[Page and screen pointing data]
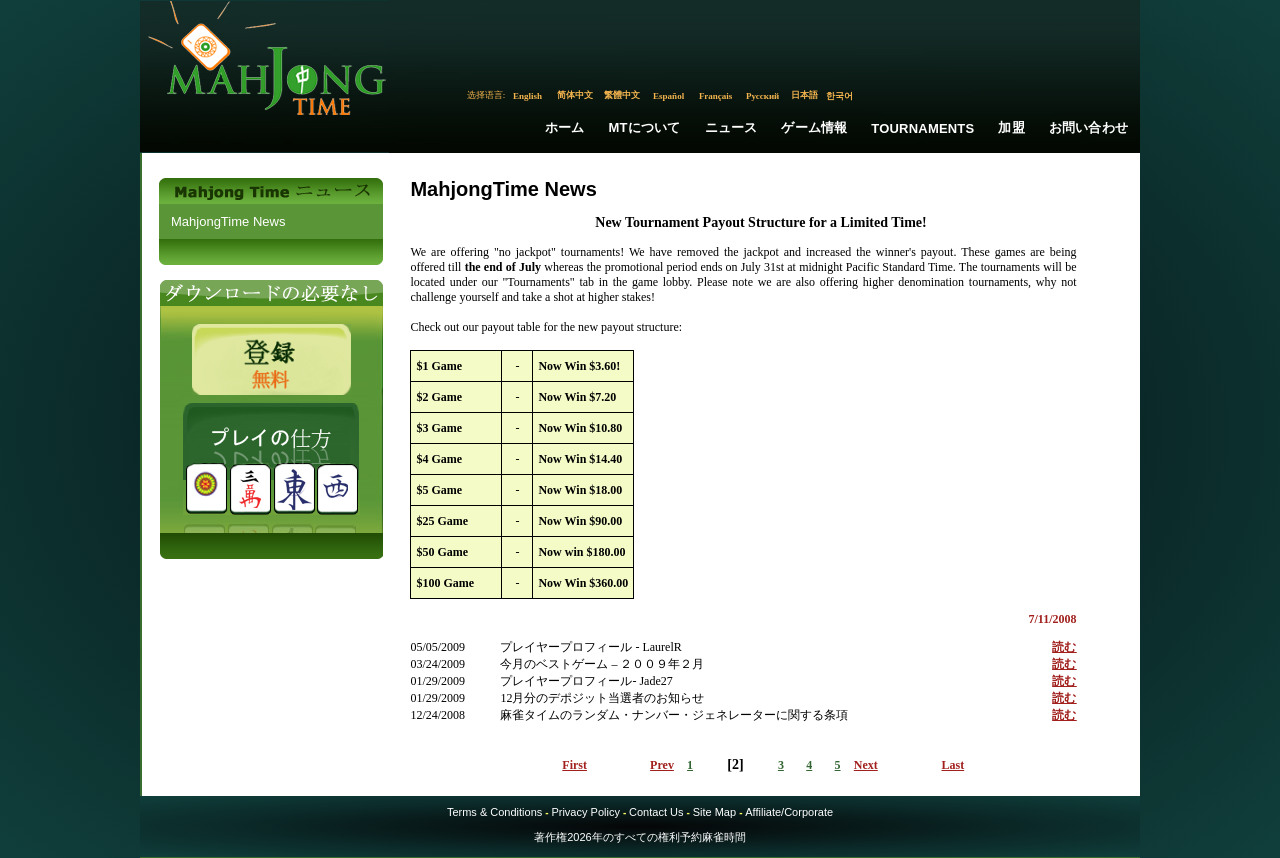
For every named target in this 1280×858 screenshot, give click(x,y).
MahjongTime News (228, 221)
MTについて (645, 127)
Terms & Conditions (494, 812)
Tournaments (922, 128)
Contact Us (656, 812)
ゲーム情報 (814, 127)
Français (716, 96)
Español (668, 96)
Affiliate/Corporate (789, 812)
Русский (762, 96)
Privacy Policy (585, 812)
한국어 (839, 96)
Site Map (714, 812)
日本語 (804, 95)
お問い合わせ (1088, 127)
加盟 (1011, 127)
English (527, 96)
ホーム (565, 127)
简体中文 (575, 95)
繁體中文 (622, 95)
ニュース (731, 127)
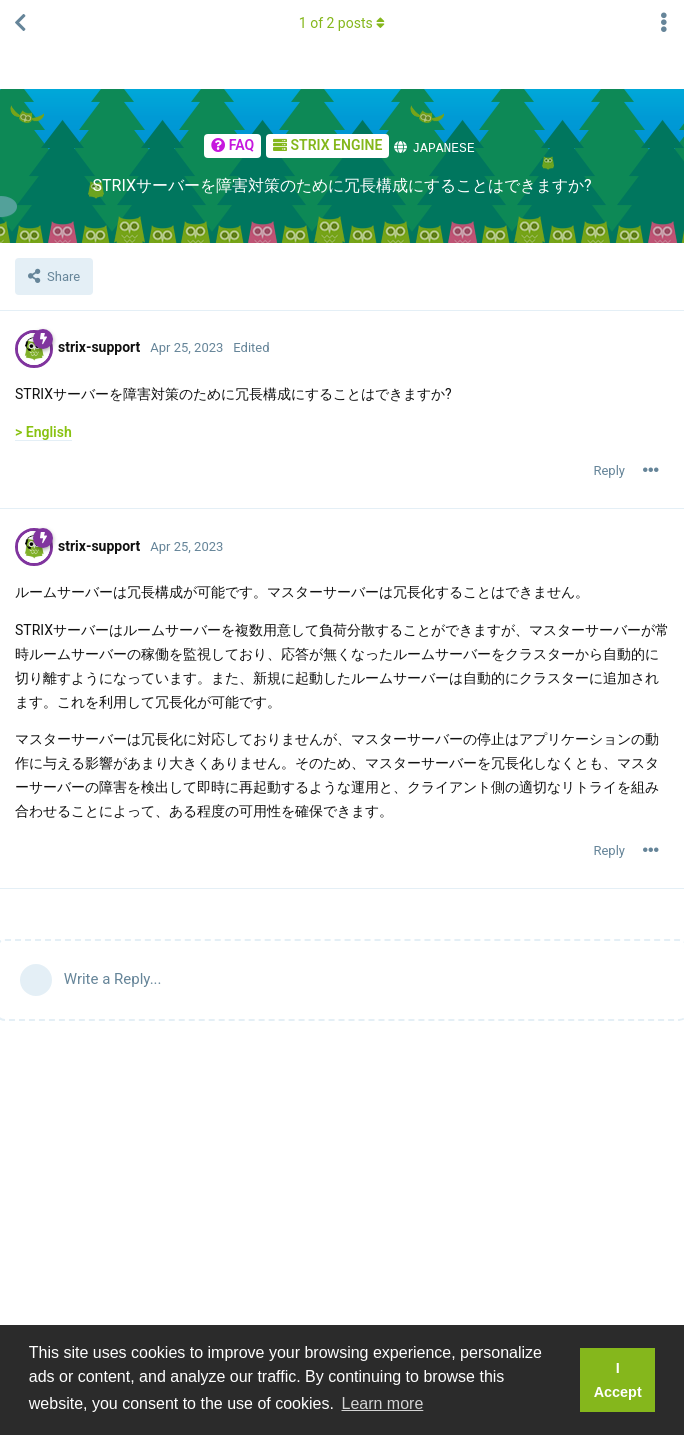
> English (43, 431)
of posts (342, 23)
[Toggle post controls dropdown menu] (651, 470)
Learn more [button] (383, 1403)
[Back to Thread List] (20, 23)
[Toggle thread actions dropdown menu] (664, 23)
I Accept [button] (618, 1380)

• **Job**:
Reproduce every line of the material above verbatim, coordinates included, leaving out the pictures.

• **Response**:
For every named target in this 1280×858 screenshot, give click(x,y).
MahjongTime News (228, 221)
MTについて (645, 127)
Terms & Conditions (494, 812)
Tournaments (922, 128)
Contact Us (656, 812)
ゲーム情報 (814, 127)
Français (716, 96)
Español (668, 96)
Affiliate/Corporate (789, 812)
Русский (762, 96)
Privacy Policy (585, 812)
한국어 (839, 96)
Site Map (714, 812)
日本語 (804, 95)
お問い合わせ (1088, 127)
加盟 (1011, 127)
English (527, 96)
ホーム (565, 127)
简体中文 (575, 95)
繁體中文 (622, 95)
ニュース (731, 127)
> English (43, 431)
of posts (342, 23)
[Toggle post controls dropdown menu] (651, 470)
Learn more [button] (383, 1403)
[Back to Thread List] (20, 23)
[Toggle thread actions dropdown menu] (664, 23)
I Accept [button] (618, 1380)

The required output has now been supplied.